My understanding is that it saturates the thyroid so that it will not absorb of the radioactive iodine. i.e. a totally wet sponge will not absorb any additional water.
The gene for NF-kB is transcribed to mRNA and made into a protein that is capable of binding the promoter region of other genes in order to recruit RNA polymerase and ‘turn on’ its target genes. It is usually held in check by I-kB (inhibitor kappa B) until a signal transduction cascade removes I-kB from NF-kB and then NF-kB moves to the cell nucleus where it can perform its activity.
That sounds familiar now that you say it.
A short time ago, they announced a technique to get the ordinary food preservatives BHA and BHT into human cells, that would prevent a lot of the damage from ionizing radiation that results in radiation poisoning.
That is, think of radiation like light, different from radioactive particles, which are the substance that gives off the light.
If you get radioactive particles on or in you, they keep giving off radiation until you get rid of them, or they decay. But the radiation itself is either shining on you, or it isn’t, like a flashlight. An X-Ray, for example, will not make you radioactive. Any damage it does will either be while it is shining on you, or shortly thereafter.
Typically the damage, the radiation poisoning, is cause by a radioactive particle hitting another particle inside the cells of your body. When it does so, it creates a chemical change, turning a stable molecule into an unstable one, that reacts with other parts of the cell by damaging them. These are one type of what are sometimes called “free radicals”.
BHA and BHT tend to neutralize free radicals, and so protect the cells from the effects of ionizing radiation. But cells do not normally uptake BHA or BHT, so the big discovery was coming up with a way to get them into the cells.
Importantly, the chemical reaction of free radicals happens quickly after radiation exposure, so you have to have the BHA and BHT preservatives in you *before* you are exposed.
Any side-effects from having them inside one's body?
If you are so sick within three days of exposure that your hair falls out and you can’t eat, you will die. If you are not that sick your odds of survival are better.
Quite a bit of information here:
Potassium Iodide as a Thyroid Blocking Agent in Radiation Emergencies
http://www.fda.gov/cder/Guidance/4825fnl.htm
No. The potassium iodide protects your thyroid by saturating it with safe iodine. That leaves nowhere for the radioactive iodine to bind.
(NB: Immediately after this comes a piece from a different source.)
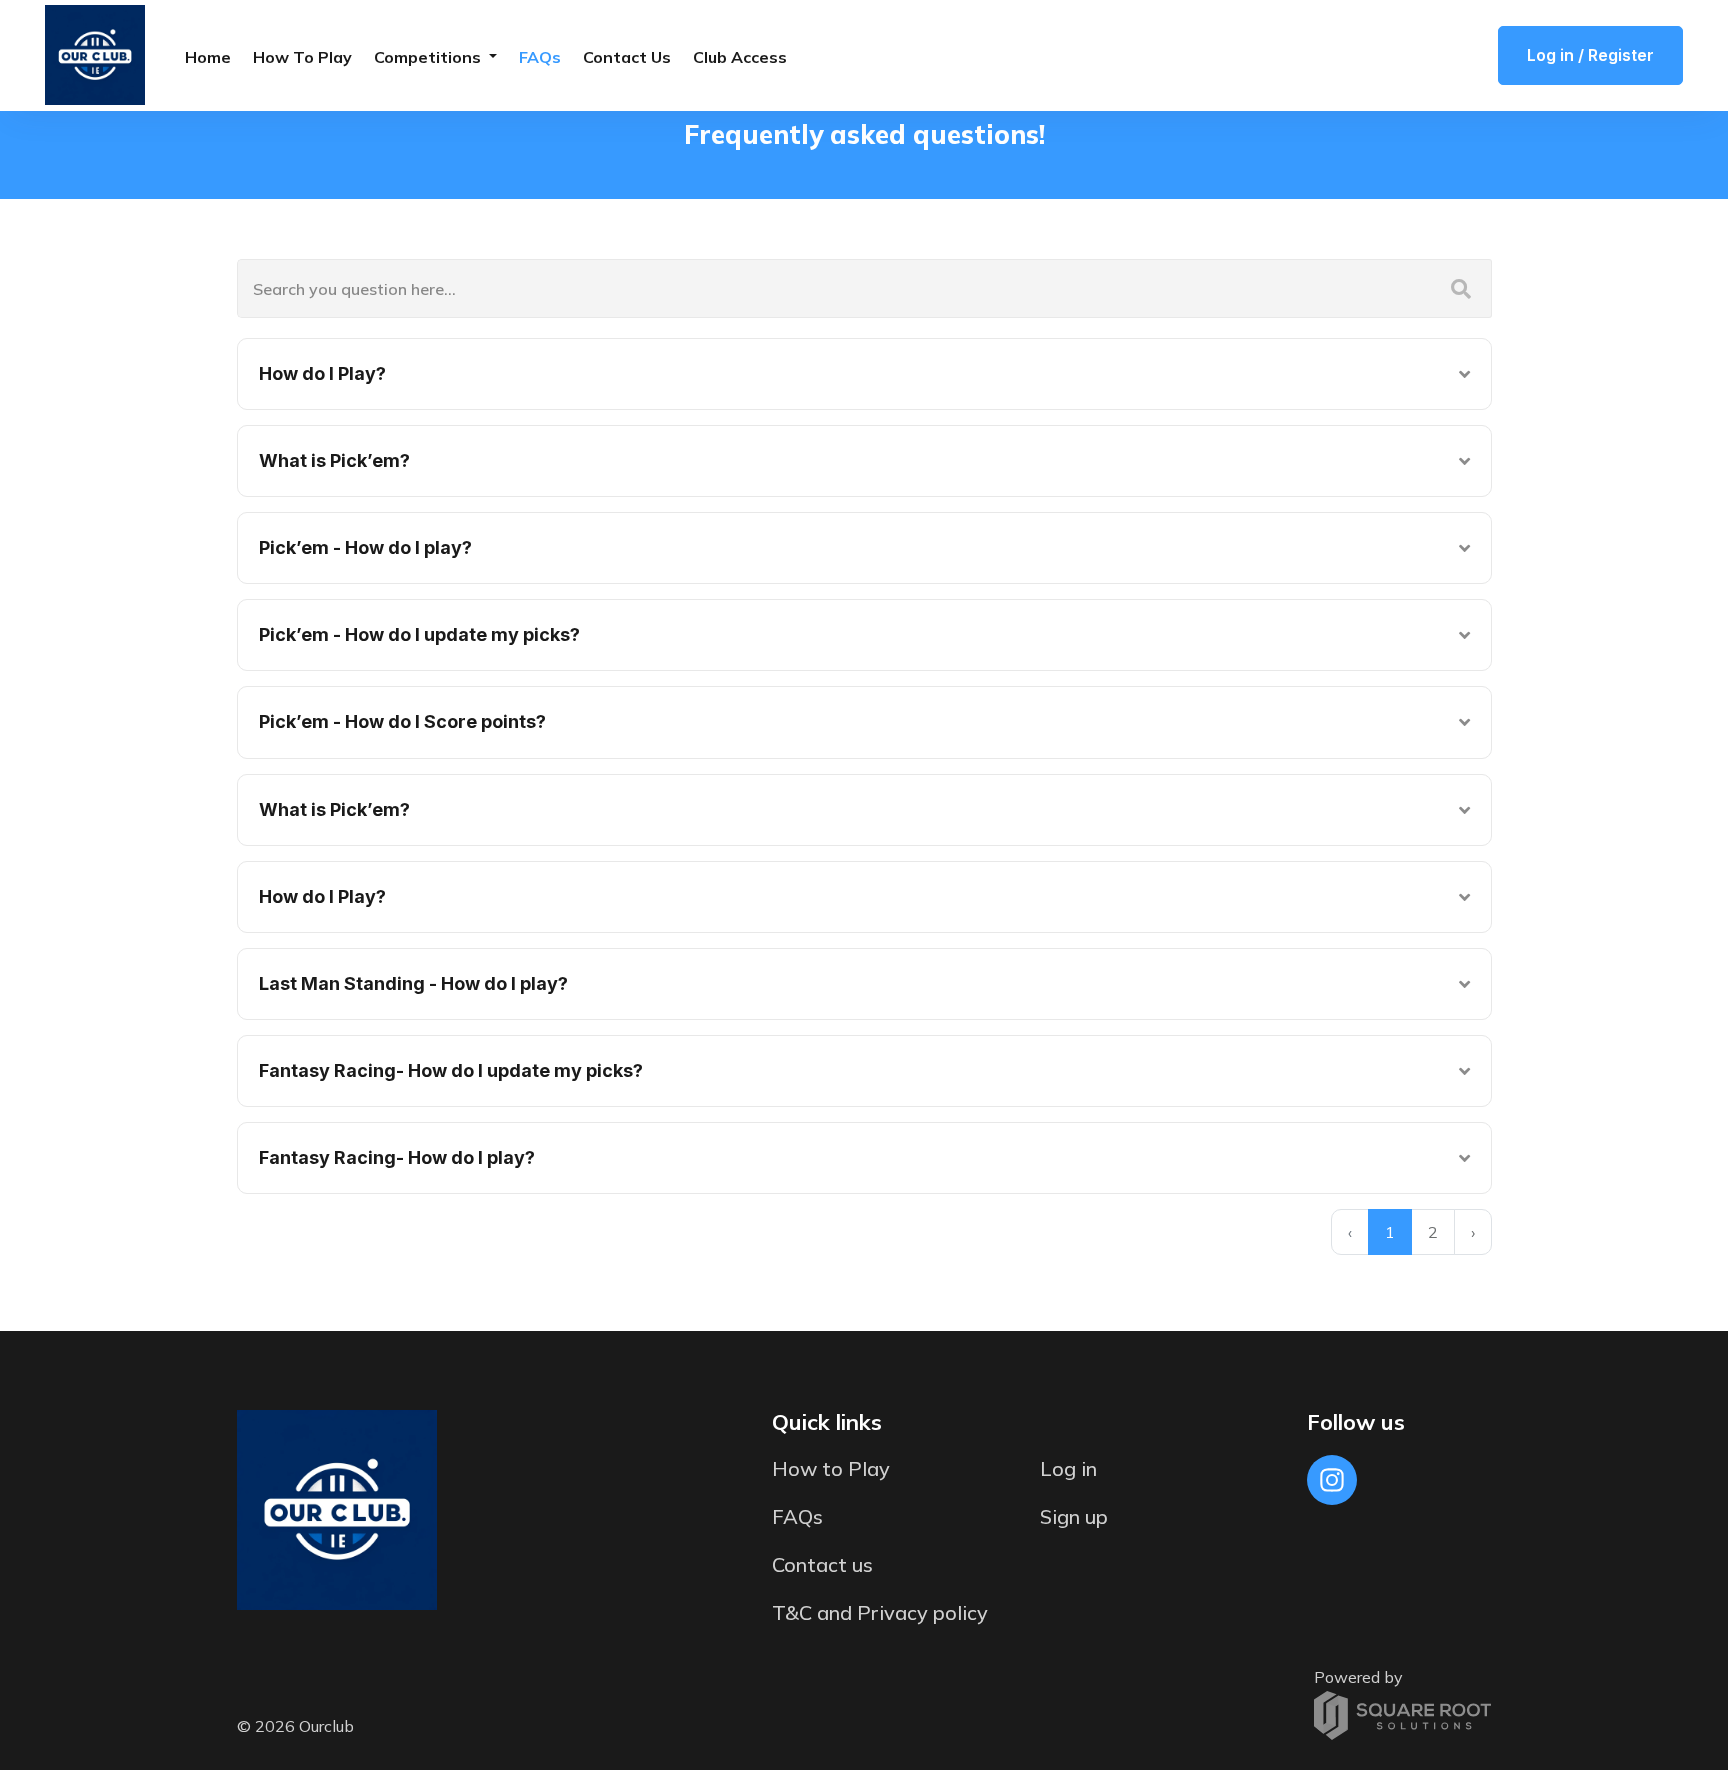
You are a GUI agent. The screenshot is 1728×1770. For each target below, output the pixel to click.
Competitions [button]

I've endured 3000 rads of radiation delivered 300 rads at a time through my gut. The docs did a blood draw before each session to make sure I had enough bone marrow and blood to survive the next round. Each exposure leaves you barfing for 4 to 6 hours. After 1200 rads, you develop diarrhea from the assault on the lining of your intestines. When the hair falls out, it just brushes off as if it was never attached. It takes about a year to return after the exposure.
Before the treatment, I could roller skate for 5 hours without being tired. After the treatment, I made it around the floor 3 times and was exhausted. Ten years after the treatment, I was able to skate around Miramar Lake 3 times (15 miles) in 66 minutes. I was nearly normal two years after the treatment.